11:00 Uhr – 12:00 Uhr

By Eike Hermann Müller, Department of Mathematical Sciences, University of Bath, UK

Including electrostatics in (kinetic) Monte Carlo simulations of interacting particles is challenging due to the long-range nature of the Coulomb potential. As a result, the computational complexity grows rapidly with N, the number of particles in the system. While the Fast Multipole Method (FMM) allows the computation of electrostatic interactions for a fixed configuration in O(N) time, a full sweep over all particles in a (kinetic) Monte Carlo update is still too expensive if FMM is applied naively. To overcome this issue, we developed modified versions of FMM which require only O(1) computations per particle hop in kinetic Monte Carlo or O(log(N)) operations for a single-particle move in standard Monte Carlo. The algorithms are implemented in a new performance portable Python framework for molecular simulations. Our framework provides an abstraction for typical operations such as loops over all particle pairs, which are orchestrated by control flow in Python. While this allows the easy implementation of simulation algorithms in a high-level language, under the hood code generation guarantees the efficient execution on different parallel computer architectures.


Short CV:

Eike Mueller is an Associate Professor (Senior Lecturer) for Scientific Computing in the Department of Mathematical Sciences at the University of Bath (UK). Originally trained as a physicist, Eike has worked on the development and implementation of efficient numerical algorithms to tackle challenging problems in science and engineering. His work on new multigrid solvers for partial differential equations in atmospheric fluid dynamics has led to significant impact by improving the performance of the UK’s operational climate- and weather forecast model. More generally, Eike’s research focuses on the development of fast, parallel algorithms in interdisciplinary contexts.

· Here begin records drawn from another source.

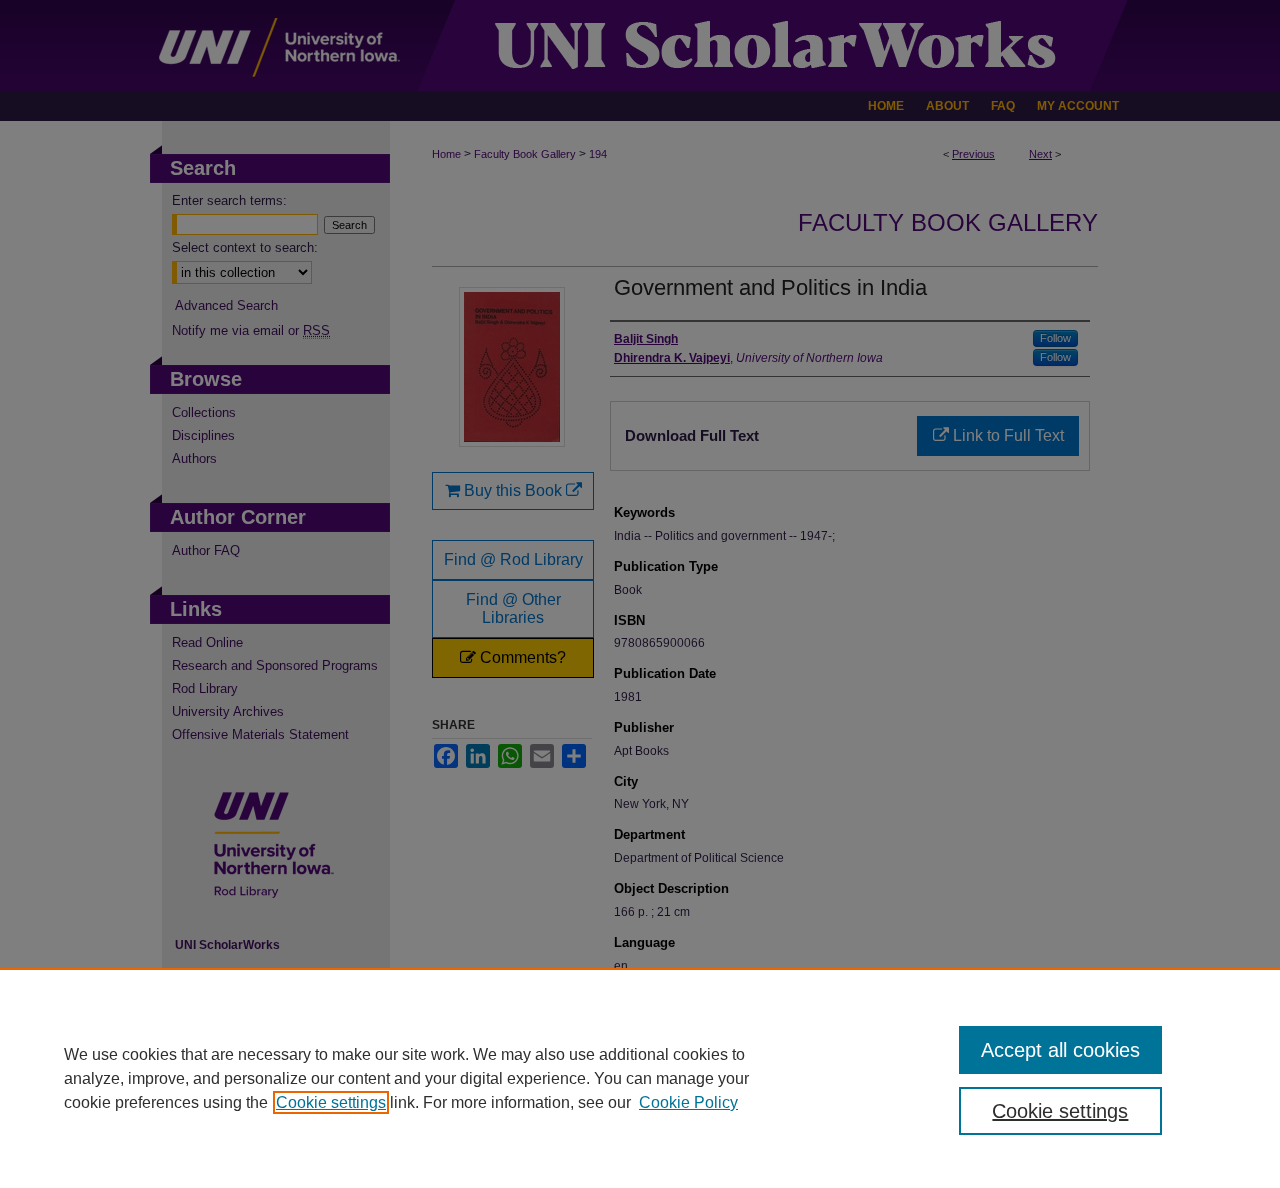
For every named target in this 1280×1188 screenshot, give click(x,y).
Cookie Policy (688, 1102)
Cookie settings (331, 1102)
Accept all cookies (1060, 1050)
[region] (640, 1078)
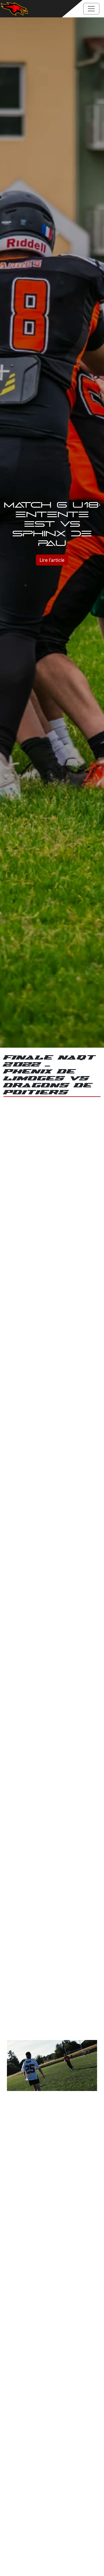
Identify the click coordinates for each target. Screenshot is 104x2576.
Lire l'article (52, 560)
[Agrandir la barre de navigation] (91, 8)
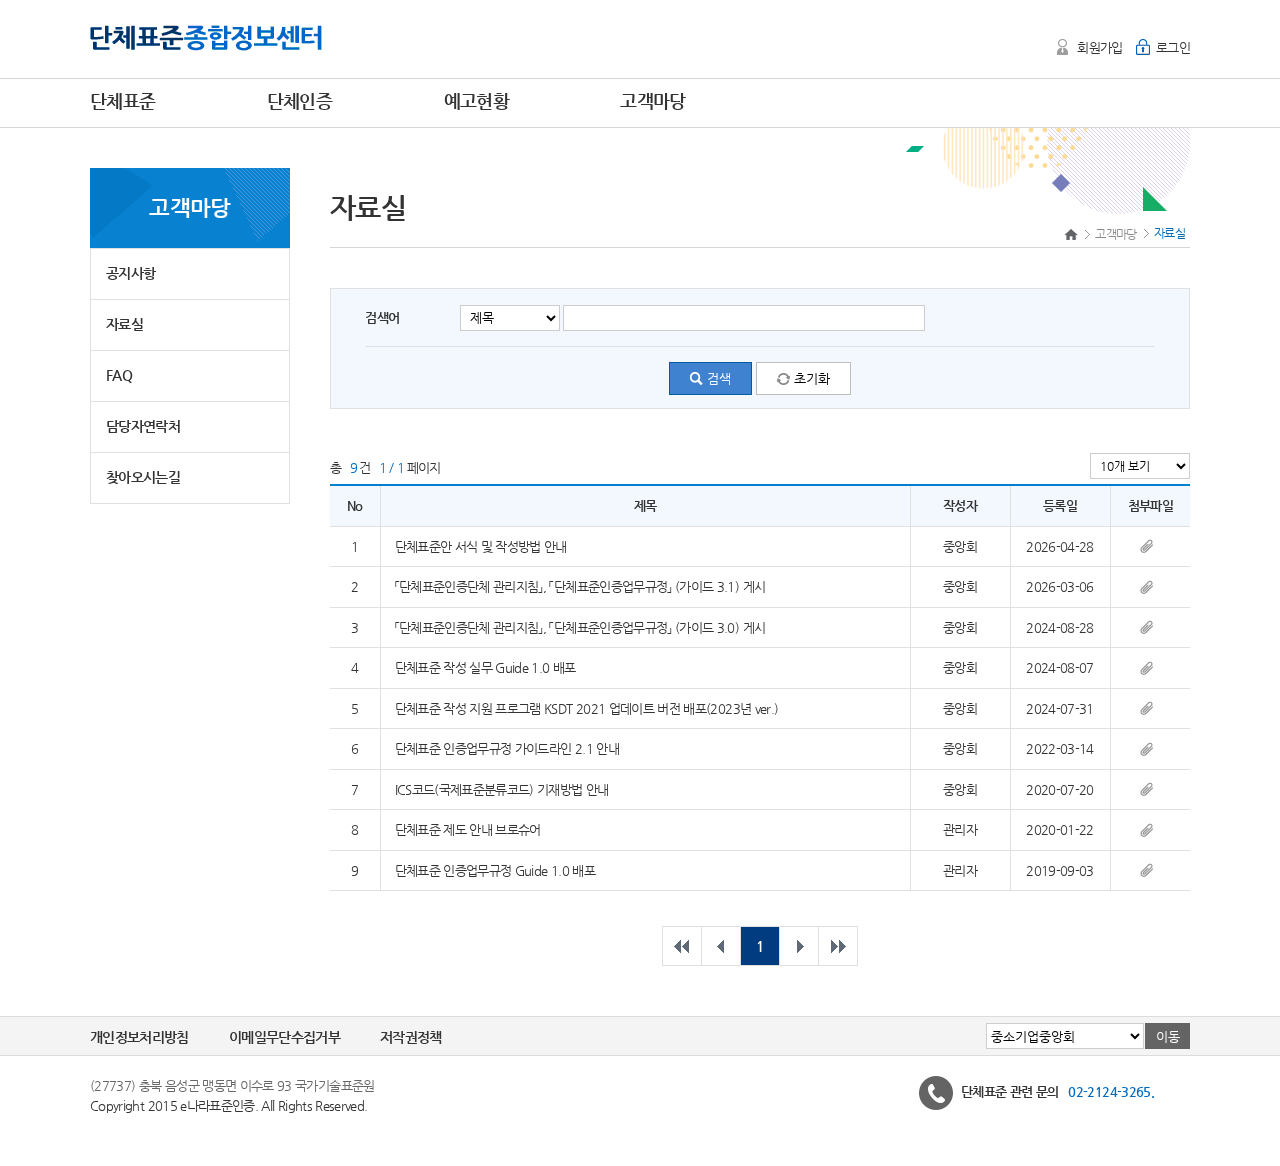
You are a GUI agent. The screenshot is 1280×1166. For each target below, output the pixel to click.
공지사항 (130, 273)
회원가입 (1099, 47)
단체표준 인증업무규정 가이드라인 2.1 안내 (507, 748)
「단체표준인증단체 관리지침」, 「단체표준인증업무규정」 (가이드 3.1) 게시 (580, 586)
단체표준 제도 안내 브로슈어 (468, 829)
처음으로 (682, 946)
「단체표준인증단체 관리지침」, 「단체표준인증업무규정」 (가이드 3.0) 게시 (580, 627)
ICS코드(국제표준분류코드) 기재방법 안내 (502, 789)
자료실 (124, 324)
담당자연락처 (143, 426)
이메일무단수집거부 (284, 1037)
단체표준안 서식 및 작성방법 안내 (481, 546)
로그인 (1173, 47)
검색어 (382, 317)
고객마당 (1115, 234)
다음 (799, 946)
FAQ (119, 375)
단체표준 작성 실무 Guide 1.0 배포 (485, 667)
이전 (721, 946)
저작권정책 (411, 1037)
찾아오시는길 (143, 477)
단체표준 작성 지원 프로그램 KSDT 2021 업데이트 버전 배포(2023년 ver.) (587, 708)
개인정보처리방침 (139, 1037)
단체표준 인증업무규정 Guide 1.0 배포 (495, 870)
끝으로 (838, 946)
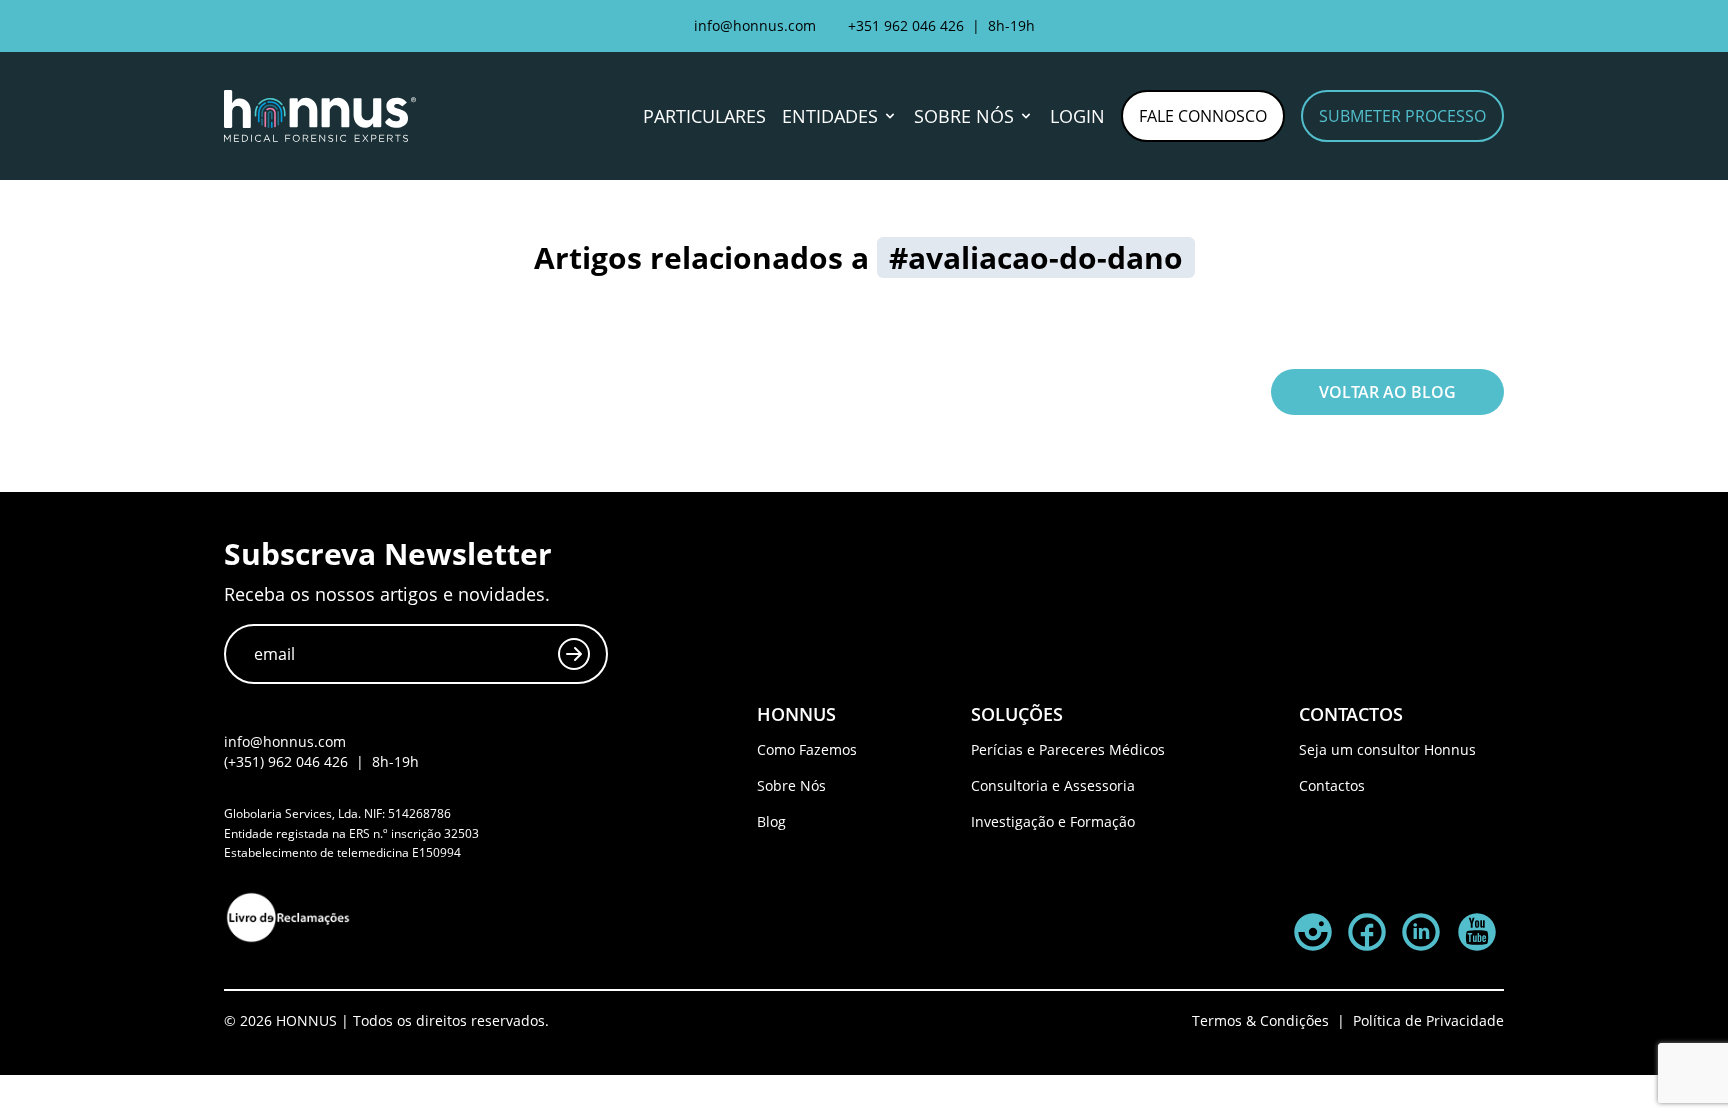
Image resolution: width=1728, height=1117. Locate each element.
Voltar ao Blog (1387, 392)
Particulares (704, 116)
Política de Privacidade (1428, 1020)
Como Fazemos (807, 749)
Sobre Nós (791, 785)
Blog (771, 821)
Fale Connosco (1203, 116)
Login (1077, 116)
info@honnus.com (755, 25)
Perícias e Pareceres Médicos (1068, 749)
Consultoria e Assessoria (1053, 785)
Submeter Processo (1402, 116)
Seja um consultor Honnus (1387, 749)
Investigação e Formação (1053, 821)
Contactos (1332, 785)
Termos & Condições (1260, 1020)
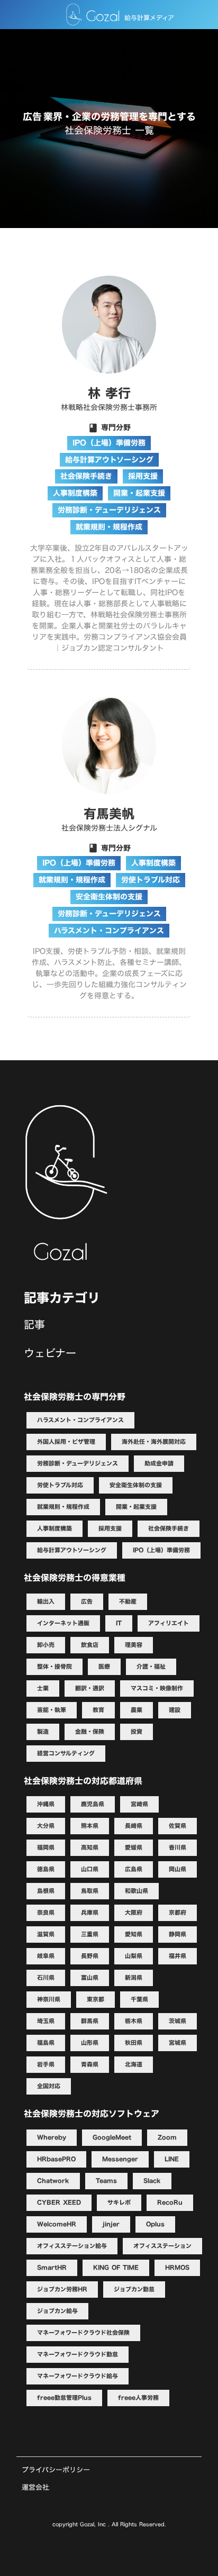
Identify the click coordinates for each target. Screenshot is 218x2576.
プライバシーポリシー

While collaborating with meteorologists, chemists and physicists, Eike has worked on the application of multilevel methods to predict the spread of atmospheric pollutants, to simulate path integrals in quantum mechanics and to accelerate (kinetic) Monte Carlo simulations. In addition to the design of new numerical methods, Eike is also interested in their efficient implementation, performance portability and sustainable software engineering.
Before joining the University of Bath as a PostDoc in 2011, Eike completed a PhD in computational particle physics in Edinburgh (2009) and worked as a scientist at the UK Meteorological Office (2009-2011).